#### Exercise 1:
Answer these questions about the article on Europe's economy:
(a) When should the pace of the European Central Bank's purchases reach zero?
(b) On what date did the UK say it would leave the EU?
(c) What are banks in Italy having trouble doing?

#### Provided passage:
BY JOHN MAULDIN
Last week my British friend Jim Mellon sent me a fascinating article with an alarming title: “News from Euroland—Recession Imminent.”
Now, I am not one who falls prey to click-bait headlines (nor is Jim). And I’m also well aware that Europe’s economy is weakening. I would not have said recession was imminent but reading this article left me more than a little concerned.
The author, economist Victor Hill, ties events together in ways many haven’t considered.
Hill begins the piece this way.
Across Europe, and particularly in the 18-member Eurozone, the economic news is sobering. It’s now clear that the credit crunch in emerging markets which has played out over most of this year, plus the slowdown in China, are having negative consequences in Europe. Yet, despite the ongoing trauma of Brexit, the UK is cruising along relatively smoothly—for now.
A number of critical events are about to coincide…
Let’s look at them…
Monetary Drug Withdrawal
The first such event is the impending end of the European Central Bank’s quantitative easing “Asset Purchasing Programme.” The ECB has been buying bonds, stocks, and anything else that isn’t nailed down wholesale. Asset prices, in turn, have gone up.
Mario Draghi and his crew borrowed our Federal Reserve’s plan and made it even crazier. You can see in the chart they have been stepping down purchases. The pace should reach zero in early 2019.
Source: European Central Bank
This means the Eurozone will soon lose a monetary drug on which it has grown highly dependent.
But those 18 nations will not be the only ones affected. The larger EU needs a thriving core to stimulate growth for the whole continent.
Hard Brexit, Which Is Very Real
Hill’s second “critical event” is Brexit.
As of now its prospects look dim, at least without changes that the EU side says it won’t accept. That may not be true. As we have learned, European officials are masters at vowing inflexibility and then bending when forced.
Regardless, it is highly uncertain what happens next.
The UK gave formal notice it would leave the EU on March 29, 2019, whether terms of separation are reached by then or not. A “hard Brexit” would be chaotic, to say the least, as it would leave businesses trying to operate in a legal vacuum.
World Trade Organization rules might serve as a backstop in some matters but the massive trade volume between the UK and EU would certainly slow. Can they walk that notice back? Fudge a little bit on the date? This is the EU. They can do anything they bloody well like. Damn the rules and full speed ahead…
On the other hand, remaining in the EU would enrage the millions who voted to leave and probably bring down the May government. Where it would go from there is anyone’s guess.
It is hard to even imagine “democratic socialist” Jeremy Corbin as Prime Minister. So both economies are probably in for a shock unless some miracle produces orderly separation terms in the next three months, which seems unlikely.
The third critical event, says Hill, is the growing Italian crisis.
Now banks in Italy are having trouble refinancing their bond issues. That is forcing them to curtail lending to an already-weak private sector. Rising mortgage rates are cutting into consumer spending.

#### Exercise 2:
In the records, rewrite everything from the line containing "You are a computer-use" down to the line containing "Instruction: Click the", changing "GitHub" to "Google" and leaving everything else unchanged.

#### Rows:
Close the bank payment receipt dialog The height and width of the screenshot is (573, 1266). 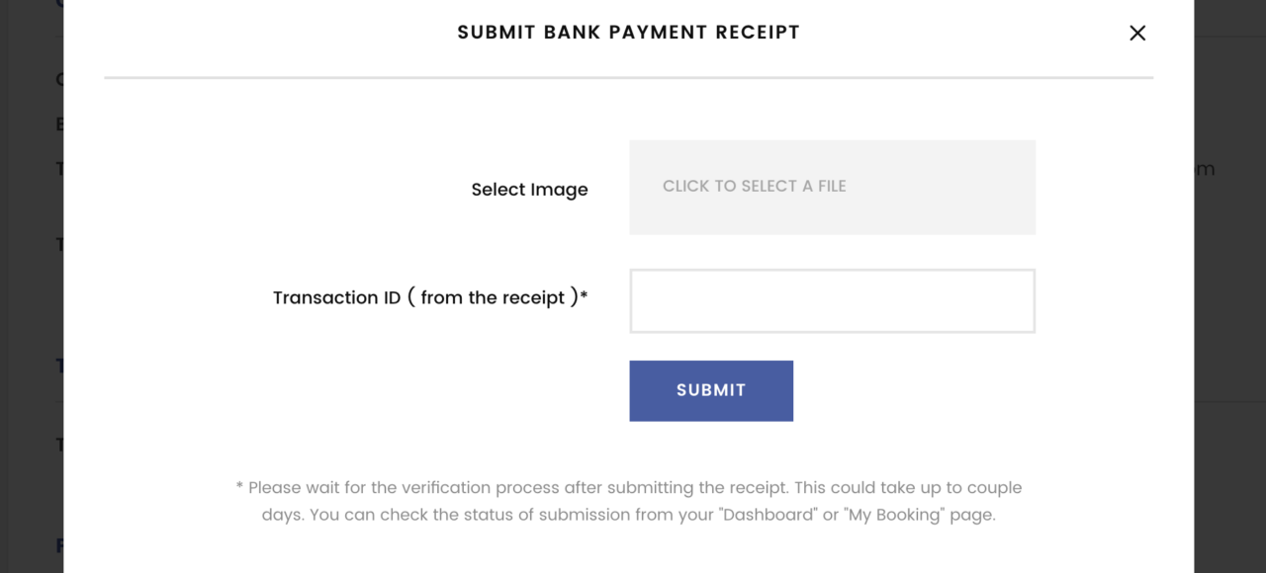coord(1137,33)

* * *

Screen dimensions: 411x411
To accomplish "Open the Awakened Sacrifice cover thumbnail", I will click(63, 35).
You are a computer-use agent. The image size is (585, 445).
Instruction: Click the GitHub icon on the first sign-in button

* * *

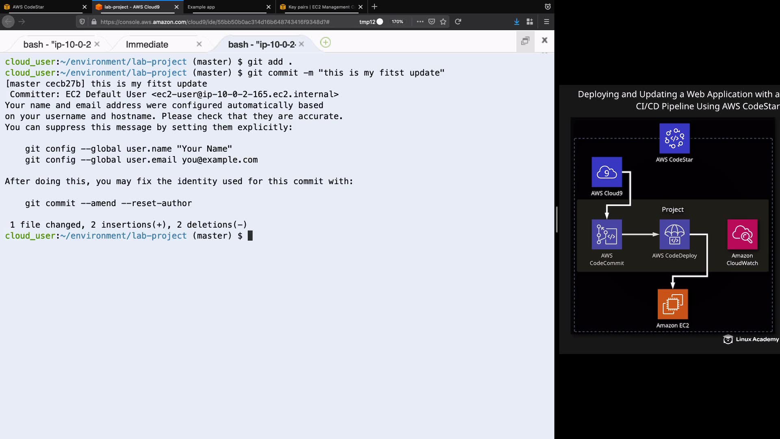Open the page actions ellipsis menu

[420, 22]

#### Correct output 1:
(a) Early 2019.
(b) March 29, 2019.
(c) Refinancing their bond issues.

#### Correct output 2:
You are a computer-use agent. The image size is (585, 445).
Instruction: Click the Google icon on the first sign-in button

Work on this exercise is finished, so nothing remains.